Saved data entries:
----
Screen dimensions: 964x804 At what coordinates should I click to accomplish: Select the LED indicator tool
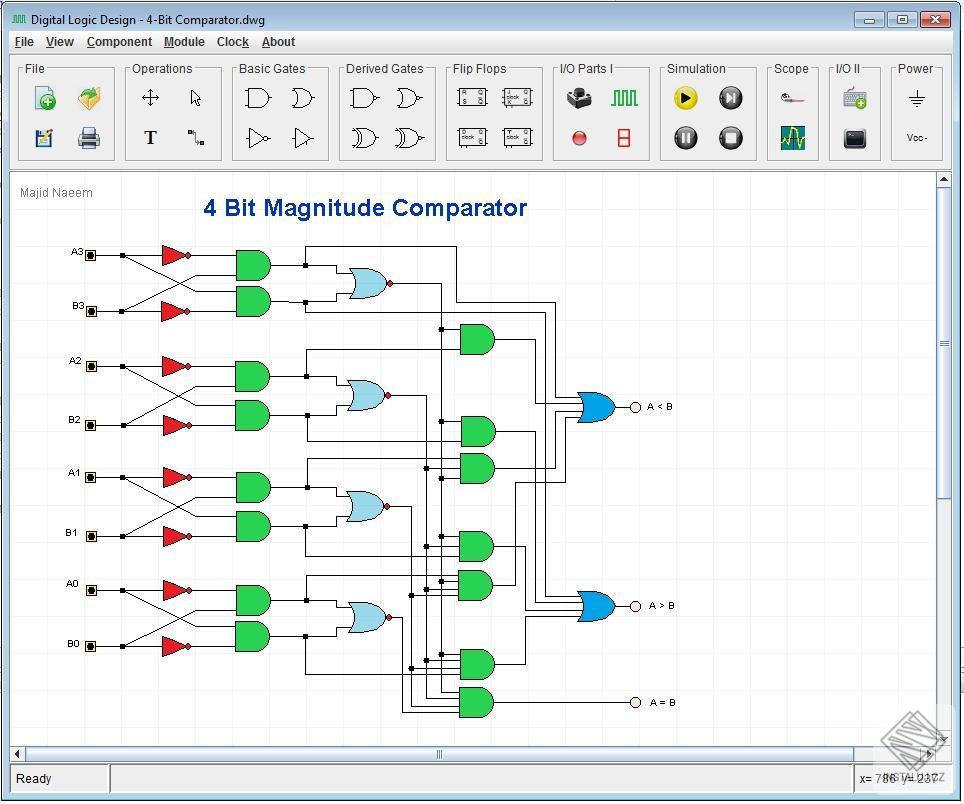click(x=578, y=137)
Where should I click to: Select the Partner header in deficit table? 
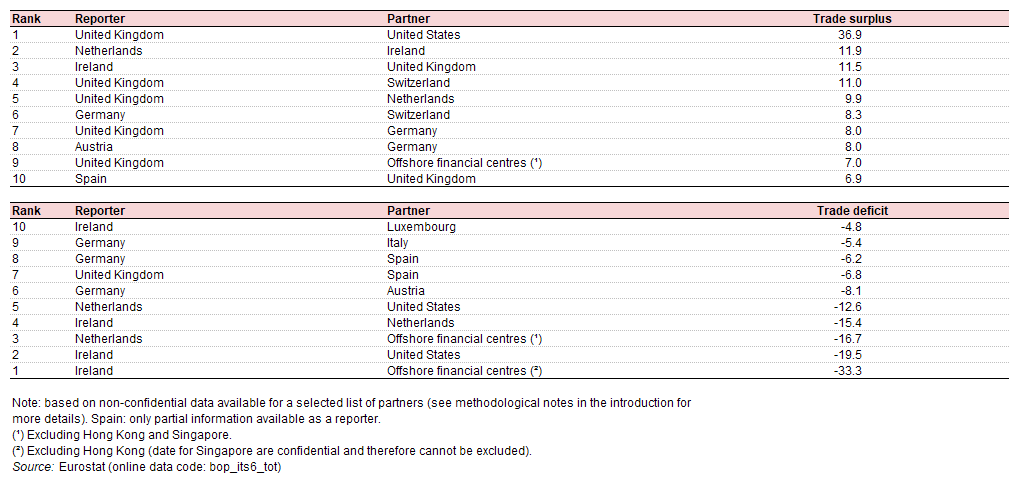[x=408, y=211]
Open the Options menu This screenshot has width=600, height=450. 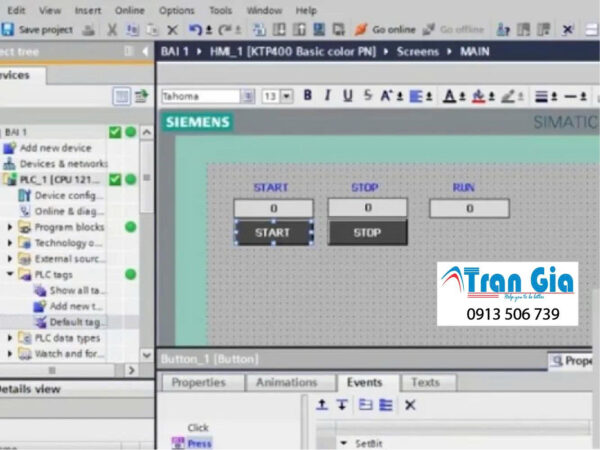(177, 10)
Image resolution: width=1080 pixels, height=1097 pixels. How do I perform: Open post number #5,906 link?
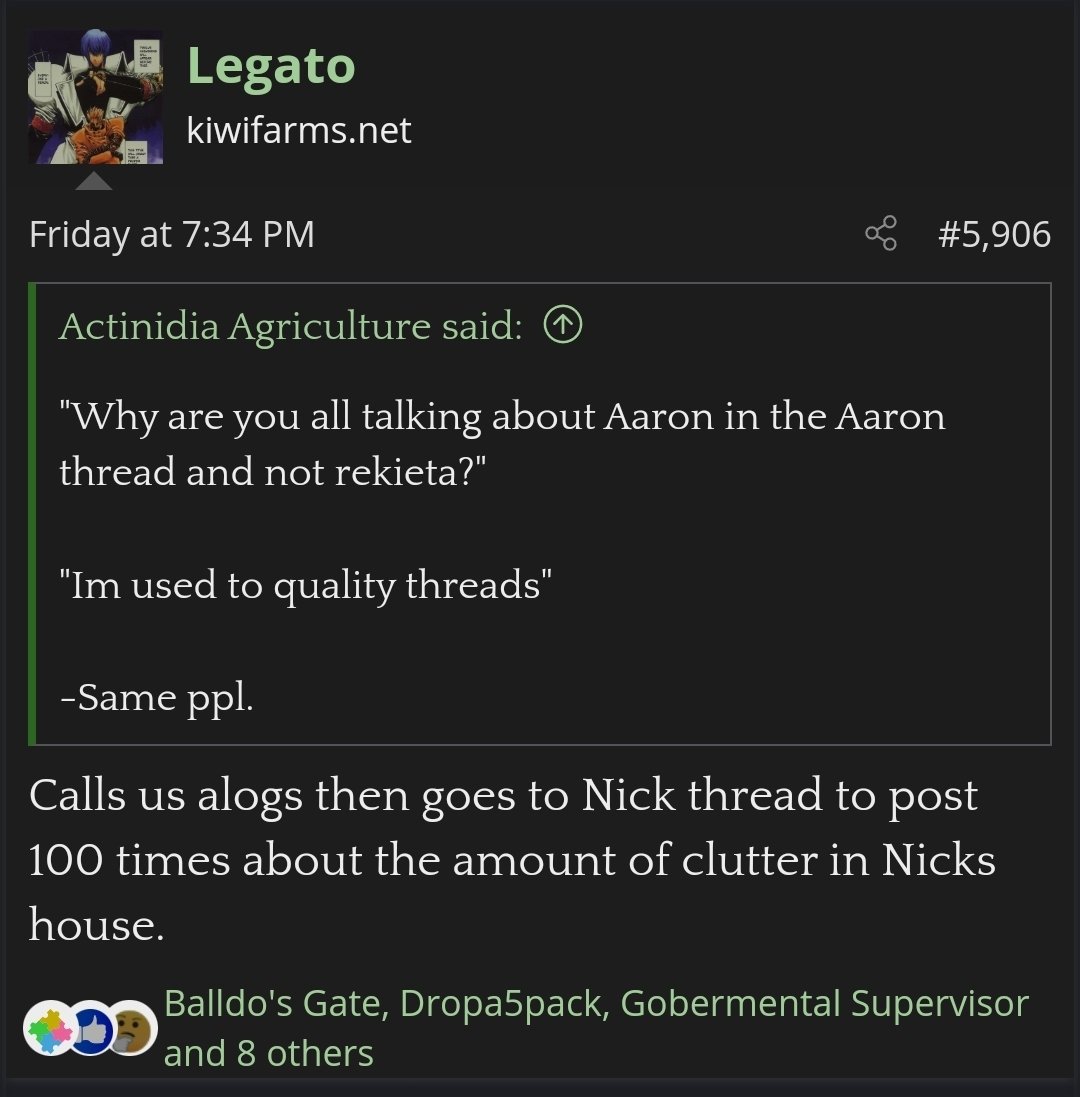pos(994,235)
----
Please print exactly the lines from the line containing "Image resolution: width=1080" through the end of the records above, both included, leaving out every picture.

== Exercise output ==
Image resolution: width=1080 pixels, height=1097 pixels. How do I perform: Open post number #5,906 link?
pos(994,235)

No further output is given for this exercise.